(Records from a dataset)
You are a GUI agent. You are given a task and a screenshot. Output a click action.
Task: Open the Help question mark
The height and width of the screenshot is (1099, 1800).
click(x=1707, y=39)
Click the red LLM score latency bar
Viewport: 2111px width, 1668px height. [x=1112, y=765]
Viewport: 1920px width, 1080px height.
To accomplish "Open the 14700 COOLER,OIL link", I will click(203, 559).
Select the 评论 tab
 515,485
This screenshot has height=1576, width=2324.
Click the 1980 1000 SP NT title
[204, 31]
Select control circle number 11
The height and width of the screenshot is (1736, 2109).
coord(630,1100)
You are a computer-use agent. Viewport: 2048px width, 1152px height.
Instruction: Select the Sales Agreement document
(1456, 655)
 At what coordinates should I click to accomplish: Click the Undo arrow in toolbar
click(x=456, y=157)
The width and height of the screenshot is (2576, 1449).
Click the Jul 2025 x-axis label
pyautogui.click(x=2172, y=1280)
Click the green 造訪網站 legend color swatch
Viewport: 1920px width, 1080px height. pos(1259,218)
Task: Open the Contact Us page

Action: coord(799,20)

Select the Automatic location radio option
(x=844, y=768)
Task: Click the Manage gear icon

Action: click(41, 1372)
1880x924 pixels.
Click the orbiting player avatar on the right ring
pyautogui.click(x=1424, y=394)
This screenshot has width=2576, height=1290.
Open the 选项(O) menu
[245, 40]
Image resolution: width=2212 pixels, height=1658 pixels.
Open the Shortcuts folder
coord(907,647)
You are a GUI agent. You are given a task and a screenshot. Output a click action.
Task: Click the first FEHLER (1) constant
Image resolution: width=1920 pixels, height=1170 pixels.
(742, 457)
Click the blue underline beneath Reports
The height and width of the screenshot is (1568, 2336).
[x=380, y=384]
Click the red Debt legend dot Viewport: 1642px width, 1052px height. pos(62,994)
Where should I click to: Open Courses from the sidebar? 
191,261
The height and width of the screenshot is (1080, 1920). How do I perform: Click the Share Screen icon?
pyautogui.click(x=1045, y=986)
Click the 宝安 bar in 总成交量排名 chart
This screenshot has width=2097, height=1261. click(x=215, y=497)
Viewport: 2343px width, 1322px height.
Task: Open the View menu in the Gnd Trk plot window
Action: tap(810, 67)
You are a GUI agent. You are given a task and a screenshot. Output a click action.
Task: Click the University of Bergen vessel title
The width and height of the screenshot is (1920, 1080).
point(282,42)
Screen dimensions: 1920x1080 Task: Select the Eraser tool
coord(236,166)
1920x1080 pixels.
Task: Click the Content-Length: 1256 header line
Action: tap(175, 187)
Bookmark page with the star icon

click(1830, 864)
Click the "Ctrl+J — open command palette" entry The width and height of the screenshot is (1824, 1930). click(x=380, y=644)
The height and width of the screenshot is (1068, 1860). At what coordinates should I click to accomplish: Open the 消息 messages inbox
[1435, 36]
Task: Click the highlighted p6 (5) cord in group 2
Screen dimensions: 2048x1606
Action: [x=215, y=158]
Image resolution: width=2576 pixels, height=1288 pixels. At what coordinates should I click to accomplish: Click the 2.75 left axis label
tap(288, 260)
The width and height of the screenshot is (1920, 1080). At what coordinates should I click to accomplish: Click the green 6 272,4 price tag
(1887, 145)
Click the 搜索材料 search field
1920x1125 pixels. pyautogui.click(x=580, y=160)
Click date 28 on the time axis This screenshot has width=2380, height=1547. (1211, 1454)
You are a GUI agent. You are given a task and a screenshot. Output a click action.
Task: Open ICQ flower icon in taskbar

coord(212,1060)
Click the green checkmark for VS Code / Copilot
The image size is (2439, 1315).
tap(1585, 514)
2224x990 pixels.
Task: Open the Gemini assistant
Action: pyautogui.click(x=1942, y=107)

Task:
All records above need to be set down again exactly as written.

Output for this task:
You are a GUI agent. You are given a task and a screenshot. Output a click action.
Task: Open the Help question mark
The height and width of the screenshot is (1099, 1800).
click(x=1707, y=39)
Click the red LLM score latency bar
Viewport: 2111px width, 1668px height. [x=1112, y=765]
Viewport: 1920px width, 1080px height.
To accomplish "Open the 14700 COOLER,OIL link", I will click(203, 559).
Select the 评论 tab
 515,485
This screenshot has height=1576, width=2324.
Click the 1980 1000 SP NT title
[204, 31]
Select control circle number 11
The height and width of the screenshot is (1736, 2109).
coord(630,1100)
You are a computer-use agent. Viewport: 2048px width, 1152px height.
Instruction: Select the Sales Agreement document
(1456, 655)
 At what coordinates should I click to accomplish: Click the Undo arrow in toolbar
click(x=456, y=157)
The width and height of the screenshot is (2576, 1449).
Click the Jul 2025 x-axis label
pyautogui.click(x=2172, y=1280)
Click the green 造訪網站 legend color swatch
Viewport: 1920px width, 1080px height. pos(1259,218)
Task: Open the Contact Us page

Action: coord(799,20)

Select the Automatic location radio option
(x=844, y=768)
Task: Click the Manage gear icon

Action: click(41, 1372)
1880x924 pixels.
Click the orbiting player avatar on the right ring
pyautogui.click(x=1424, y=394)
This screenshot has width=2576, height=1290.
Open the 选项(O) menu
[245, 40]
Image resolution: width=2212 pixels, height=1658 pixels.
Open the Shortcuts folder
coord(907,647)
You are a GUI agent. You are given a task and a screenshot. Output a click action.
Task: Click the first FEHLER (1) constant
Image resolution: width=1920 pixels, height=1170 pixels.
(742, 457)
Click the blue underline beneath Reports
The height and width of the screenshot is (1568, 2336).
[x=380, y=384]
Click the red Debt legend dot Viewport: 1642px width, 1052px height. pos(62,994)
Where should I click to: Open Courses from the sidebar? 
191,261
The height and width of the screenshot is (1080, 1920). How do I perform: Click the Share Screen icon?
pyautogui.click(x=1045, y=986)
Click the 宝安 bar in 总成交量排名 chart
This screenshot has width=2097, height=1261. click(x=215, y=497)
Viewport: 2343px width, 1322px height.
Task: Open the View menu in the Gnd Trk plot window
Action: tap(810, 67)
You are a GUI agent. You are given a task and a screenshot. Output a click action.
Task: Click the University of Bergen vessel title
The width and height of the screenshot is (1920, 1080).
point(282,42)
Screen dimensions: 1920x1080 Task: Select the Eraser tool
coord(236,166)
1920x1080 pixels.
Task: Click the Content-Length: 1256 header line
Action: tap(175, 187)
Bookmark page with the star icon

click(1830, 864)
Click the "Ctrl+J — open command palette" entry The width and height of the screenshot is (1824, 1930). click(x=380, y=644)
The height and width of the screenshot is (1068, 1860). At what coordinates should I click to accomplish: Open the 消息 messages inbox
[1435, 36]
Task: Click the highlighted p6 (5) cord in group 2
Screen dimensions: 2048x1606
Action: [x=215, y=158]
Image resolution: width=2576 pixels, height=1288 pixels. At what coordinates should I click to accomplish: Click the 2.75 left axis label
tap(288, 260)
The width and height of the screenshot is (1920, 1080). At what coordinates should I click to accomplish: Click the green 6 272,4 price tag
(1887, 145)
Click the 搜索材料 search field
1920x1125 pixels. pyautogui.click(x=580, y=160)
Click date 28 on the time axis This screenshot has width=2380, height=1547. (1211, 1454)
You are a GUI agent. You are given a task and a screenshot. Output a click action.
Task: Open ICQ flower icon in taskbar

coord(212,1060)
Click the green checkmark for VS Code / Copilot
The image size is (2439, 1315).
tap(1585, 514)
2224x990 pixels.
Task: Open the Gemini assistant
Action: pyautogui.click(x=1942, y=107)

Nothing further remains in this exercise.